__EXERCISE TEXT__:
◇ ◇ ◇ ◇

אליגוריות החוקים, ספר ג י״זAllegorical Interpretation of Genesis, Book III 17
א׳
1[51] The words ποῦ εἶ, “Where art thou?” can be accounted for in many different ways, first as not being interrogative but declarative, as equivalent to “thou art in a place,” ποὺ receiving the grave accent. For whereas thou thoughtest that God walked in the garden and was contained by it, learn that there was something amiss with thee in thinking this, and listen to a most true utterance from the mouth of God who knoweth, to the effect that God is not somewhere (for He is not contained but contains the universe), but that which came into being is in a place, for it must of necessity be contained but not contain.
ב׳
2[52] A second account is this: What is said is equivalent to “Where hast thou arrived, O soul?” In the place of how great goods, what evils hast thou chosen for thyself? When God had invited thee to participate in virtue, art thou going after wickedness, and when He had provided for thy enjoyment the tree of life, that is of wisdom, whereby thou shouldst have power to live, didst thou gorge thyself with ignorance and corruption, preferring misery the soul’s death to happiness the real life?
ג׳
3[53] Thirdly, there is the interrogative sense, to which two answers might be made. One answer to the question, “Where art thou?” is “Nowhere,” for the soul of the bad man has no place where to find footing or upon which to settle. Owing to this the bad man is said to be “placeless”—“placeless” is used of an evil that defies placing (in any known category). Such is the man that is not good, always restless and unstable, drifting this way and that like a chopping wind, attaching himself absolutely to no fixed principle whatever.
ד׳
4[54] A second answer might be given to this effect. Adam in fact gave it. “Hear where I am; where those are who are incapable of seeing God; where those are who do not listen to God; where those are who hide themselves from the Author of all things; where are those that shun virtue, where are the destitute of wisdom, where those are who owing to unmanliness and cowardice of soul live in fear and trembling. For when Adam says, “I heard Thy voice in the garden and was afraid, because I am naked, and I hid myself” (Gen. 3:10), he discovers all the traits just enumerated, as I have fully shown in former sections.

◇ ◇ ◇ ◇

__DATASET CONTENT__:
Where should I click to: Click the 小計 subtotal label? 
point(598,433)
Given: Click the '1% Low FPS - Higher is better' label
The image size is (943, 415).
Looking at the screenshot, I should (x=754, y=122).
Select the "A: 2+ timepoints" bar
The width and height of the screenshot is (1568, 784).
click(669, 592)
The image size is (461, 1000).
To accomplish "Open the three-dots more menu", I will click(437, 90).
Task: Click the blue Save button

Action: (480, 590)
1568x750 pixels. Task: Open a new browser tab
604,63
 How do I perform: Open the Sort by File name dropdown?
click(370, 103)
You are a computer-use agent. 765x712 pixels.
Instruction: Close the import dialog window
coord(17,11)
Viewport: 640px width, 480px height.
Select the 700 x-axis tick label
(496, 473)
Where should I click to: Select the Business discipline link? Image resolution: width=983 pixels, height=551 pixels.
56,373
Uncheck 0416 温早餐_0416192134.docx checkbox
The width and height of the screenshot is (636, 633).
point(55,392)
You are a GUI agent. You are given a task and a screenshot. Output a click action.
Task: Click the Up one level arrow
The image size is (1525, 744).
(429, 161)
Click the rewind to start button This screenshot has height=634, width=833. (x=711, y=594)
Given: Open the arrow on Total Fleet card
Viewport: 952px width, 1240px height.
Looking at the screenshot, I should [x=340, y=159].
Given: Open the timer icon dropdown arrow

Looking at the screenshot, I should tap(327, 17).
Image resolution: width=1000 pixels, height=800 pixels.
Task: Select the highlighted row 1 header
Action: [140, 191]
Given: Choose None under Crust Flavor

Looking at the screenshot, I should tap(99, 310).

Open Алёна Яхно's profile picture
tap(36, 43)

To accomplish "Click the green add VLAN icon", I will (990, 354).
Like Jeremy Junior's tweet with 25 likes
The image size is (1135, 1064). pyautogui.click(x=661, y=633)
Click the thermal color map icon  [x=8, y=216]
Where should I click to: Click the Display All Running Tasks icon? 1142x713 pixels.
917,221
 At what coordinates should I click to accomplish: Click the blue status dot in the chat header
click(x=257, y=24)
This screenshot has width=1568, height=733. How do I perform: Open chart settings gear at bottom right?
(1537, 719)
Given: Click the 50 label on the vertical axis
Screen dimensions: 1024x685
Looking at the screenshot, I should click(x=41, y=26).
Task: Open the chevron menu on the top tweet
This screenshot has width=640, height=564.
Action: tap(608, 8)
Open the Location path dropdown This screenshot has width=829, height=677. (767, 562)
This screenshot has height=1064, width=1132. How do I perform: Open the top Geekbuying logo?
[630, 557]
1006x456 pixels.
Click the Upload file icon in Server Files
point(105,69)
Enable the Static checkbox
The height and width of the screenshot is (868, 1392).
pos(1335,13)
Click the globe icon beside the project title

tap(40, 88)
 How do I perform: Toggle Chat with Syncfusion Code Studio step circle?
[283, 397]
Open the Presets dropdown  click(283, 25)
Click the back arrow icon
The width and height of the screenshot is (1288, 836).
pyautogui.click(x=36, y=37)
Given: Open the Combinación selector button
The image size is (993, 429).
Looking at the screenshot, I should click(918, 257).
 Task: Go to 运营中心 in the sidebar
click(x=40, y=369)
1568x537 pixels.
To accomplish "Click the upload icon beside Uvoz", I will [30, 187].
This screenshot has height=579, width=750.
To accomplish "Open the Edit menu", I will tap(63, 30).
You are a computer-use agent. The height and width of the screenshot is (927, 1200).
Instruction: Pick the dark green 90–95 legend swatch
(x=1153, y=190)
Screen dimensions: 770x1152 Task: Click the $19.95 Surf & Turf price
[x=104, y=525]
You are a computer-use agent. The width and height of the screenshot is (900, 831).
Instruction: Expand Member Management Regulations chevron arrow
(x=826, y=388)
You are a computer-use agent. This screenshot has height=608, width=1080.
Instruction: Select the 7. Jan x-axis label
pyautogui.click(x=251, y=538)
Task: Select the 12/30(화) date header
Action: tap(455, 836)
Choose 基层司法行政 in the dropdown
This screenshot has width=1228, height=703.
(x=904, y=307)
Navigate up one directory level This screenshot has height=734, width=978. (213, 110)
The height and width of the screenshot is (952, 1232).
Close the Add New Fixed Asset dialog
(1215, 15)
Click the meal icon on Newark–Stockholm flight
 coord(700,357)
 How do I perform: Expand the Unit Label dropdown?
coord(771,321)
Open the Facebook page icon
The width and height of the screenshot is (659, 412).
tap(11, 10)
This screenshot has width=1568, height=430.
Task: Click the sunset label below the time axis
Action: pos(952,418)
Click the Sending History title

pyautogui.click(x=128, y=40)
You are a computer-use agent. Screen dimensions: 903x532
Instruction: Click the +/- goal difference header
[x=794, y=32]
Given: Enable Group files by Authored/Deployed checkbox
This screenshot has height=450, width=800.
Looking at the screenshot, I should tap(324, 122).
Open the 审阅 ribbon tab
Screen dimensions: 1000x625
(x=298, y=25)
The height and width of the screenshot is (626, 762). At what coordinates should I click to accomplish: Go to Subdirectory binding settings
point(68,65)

◇ ◇ ◇ ◇

__TASK STATEMENT__: Copy out the full passage on the question "Where art thou?" from above the data, keeping every character as it stands.

__EXERCISE OUTPUT__:
אליגוריות החוקים, ספר ג י״זAllegorical Interpretation of Genesis, Book III 17
א׳
1[51] The words ποῦ εἶ, “Where art thou?” can be accounted for in many different ways, first as not being interrogative but declarative, as equivalent to “thou art in a place,” ποὺ receiving the grave accent. For whereas thou thoughtest that God walked in the garden and was contained by it, learn that there was something amiss with thee in thinking this, and listen to a most true utterance from the mouth of God who knoweth, to the effect that God is not somewhere (for He is not contained but contains the universe), but that which came into being is in a place, for it must of necessity be contained but not contain.
ב׳
2[52] A second account is this: What is said is equivalent to “Where hast thou arrived, O soul?” In the place of how great goods, what evils hast thou chosen for thyself? When God had invited thee to participate in virtue, art thou going after wickedness, and when He had provided for thy enjoyment the tree of life, that is of wisdom, whereby thou shouldst have power to live, didst thou gorge thyself with ignorance and corruption, preferring misery the soul’s death to happiness the real life?
ג׳
3[53] Thirdly, there is the interrogative sense, to which two answers might be made. One answer to the question, “Where art thou?” is “Nowhere,” for the soul of the bad man has no place where to find footing or upon which to settle. Owing to this the bad man is said to be “placeless”—“placeless” is used of an evil that defies placing (in any known category). Such is the man that is not good, always restless and unstable, drifting this way and that like a chopping wind, attaching himself absolutely to no fixed principle whatever.
ד׳
4[54] A second answer might be given to this effect. Adam in fact gave it. “Hear where I am; where those are who are incapable of seeing God; where those are who do not listen to God; where those are who hide themselves from the Author of all things; where are those that shun virtue, where are the destitute of wisdom, where those are who owing to unmanliness and cowardice of soul live in fear and trembling. For when Adam says, “I heard Thy voice in the garden and was afraid, because I am naked, and I hid myself” (Gen. 3:10), he discovers all the traits just enumerated, as I have fully shown in former sections.